Instructions for the task: From the line below that contains "This screenshot has width=221, height=253." to the line that contains "Task: Click the browser reload icon", repeat every line exactly, both ends included, and nothing else.

::: Data for this task :::

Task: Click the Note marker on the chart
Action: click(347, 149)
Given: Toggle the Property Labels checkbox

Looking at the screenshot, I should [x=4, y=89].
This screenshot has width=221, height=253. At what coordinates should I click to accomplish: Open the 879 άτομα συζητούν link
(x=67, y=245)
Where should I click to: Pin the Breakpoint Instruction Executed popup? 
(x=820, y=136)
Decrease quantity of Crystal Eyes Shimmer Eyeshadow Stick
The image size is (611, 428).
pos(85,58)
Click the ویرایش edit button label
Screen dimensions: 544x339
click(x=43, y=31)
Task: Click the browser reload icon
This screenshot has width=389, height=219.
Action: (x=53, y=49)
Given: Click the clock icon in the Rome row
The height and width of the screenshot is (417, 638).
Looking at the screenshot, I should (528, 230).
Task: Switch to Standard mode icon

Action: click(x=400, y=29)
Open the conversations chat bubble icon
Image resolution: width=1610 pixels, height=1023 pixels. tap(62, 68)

:::
::: Data for this task :::

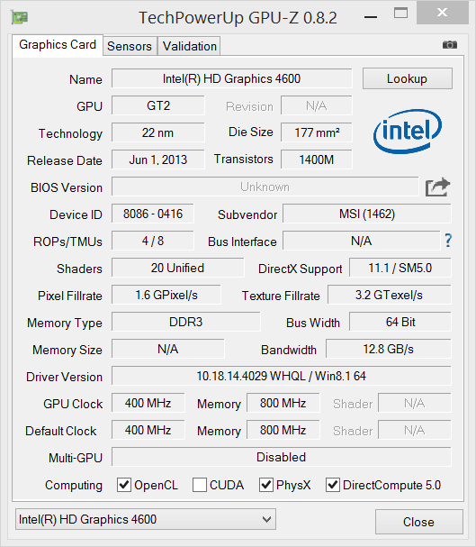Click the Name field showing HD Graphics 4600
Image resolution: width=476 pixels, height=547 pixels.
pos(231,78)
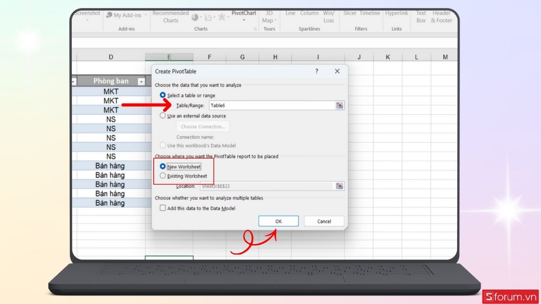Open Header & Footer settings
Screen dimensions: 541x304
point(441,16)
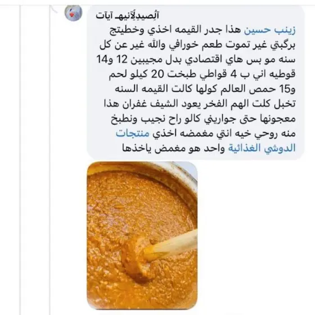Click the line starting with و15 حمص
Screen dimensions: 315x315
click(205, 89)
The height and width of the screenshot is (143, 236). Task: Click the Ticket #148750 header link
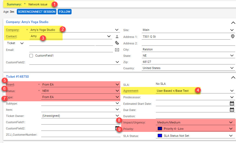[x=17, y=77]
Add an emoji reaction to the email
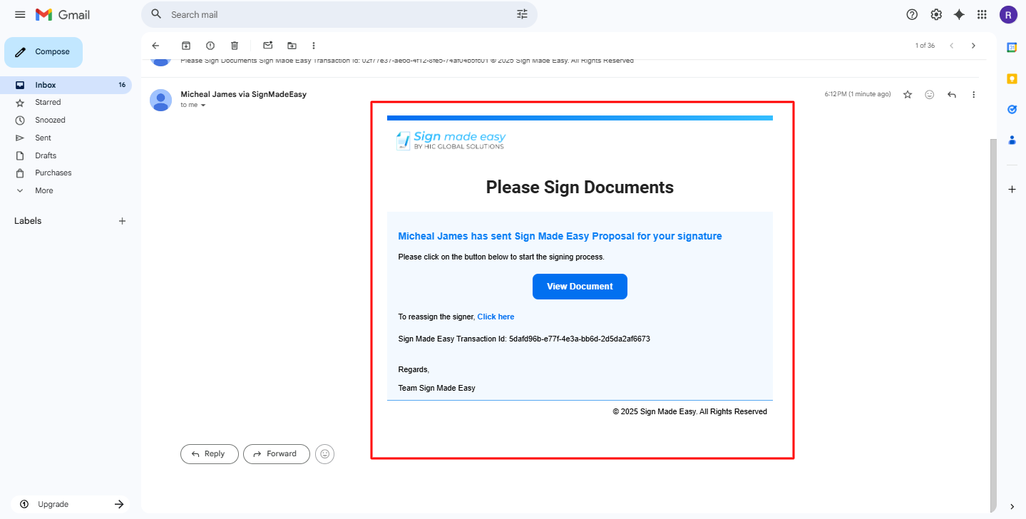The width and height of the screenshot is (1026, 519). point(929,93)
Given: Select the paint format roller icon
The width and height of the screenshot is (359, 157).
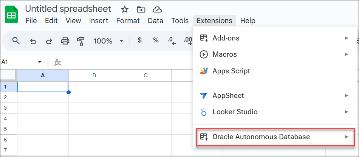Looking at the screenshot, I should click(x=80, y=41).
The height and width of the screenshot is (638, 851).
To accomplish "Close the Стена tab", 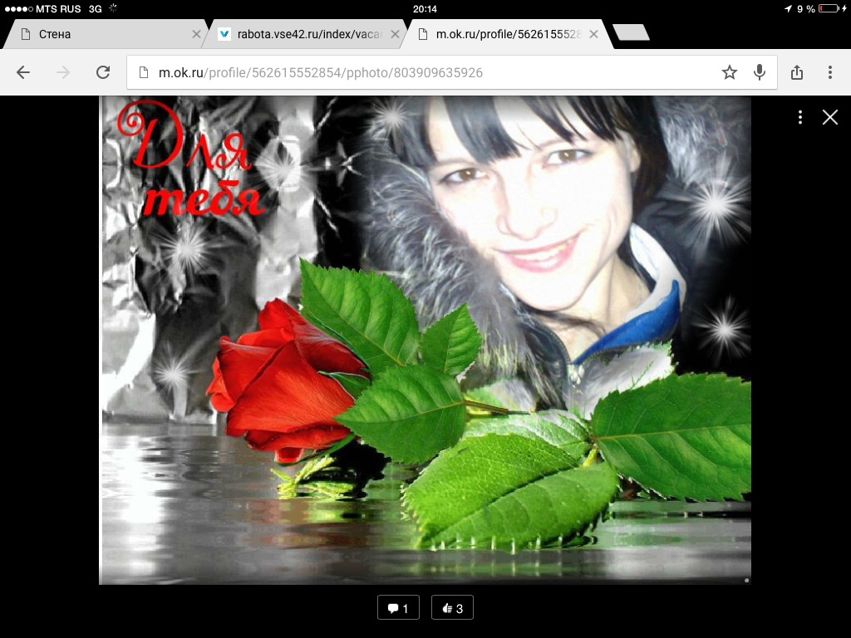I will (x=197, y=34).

:::

Exercise solution:
This screenshot has width=221, height=253. At what coordinates should I click to accomplish: Open the 879 άτομα συζητούν link
(x=67, y=245)
Where should I click to: Pin the Breakpoint Instruction Executed popup? 
(x=820, y=136)
Decrease quantity of Crystal Eyes Shimmer Eyeshadow Stick
The image size is (611, 428).
pos(85,58)
Click the ویرایش edit button label
Screen dimensions: 544x339
click(x=43, y=31)
Task: Click the browser reload icon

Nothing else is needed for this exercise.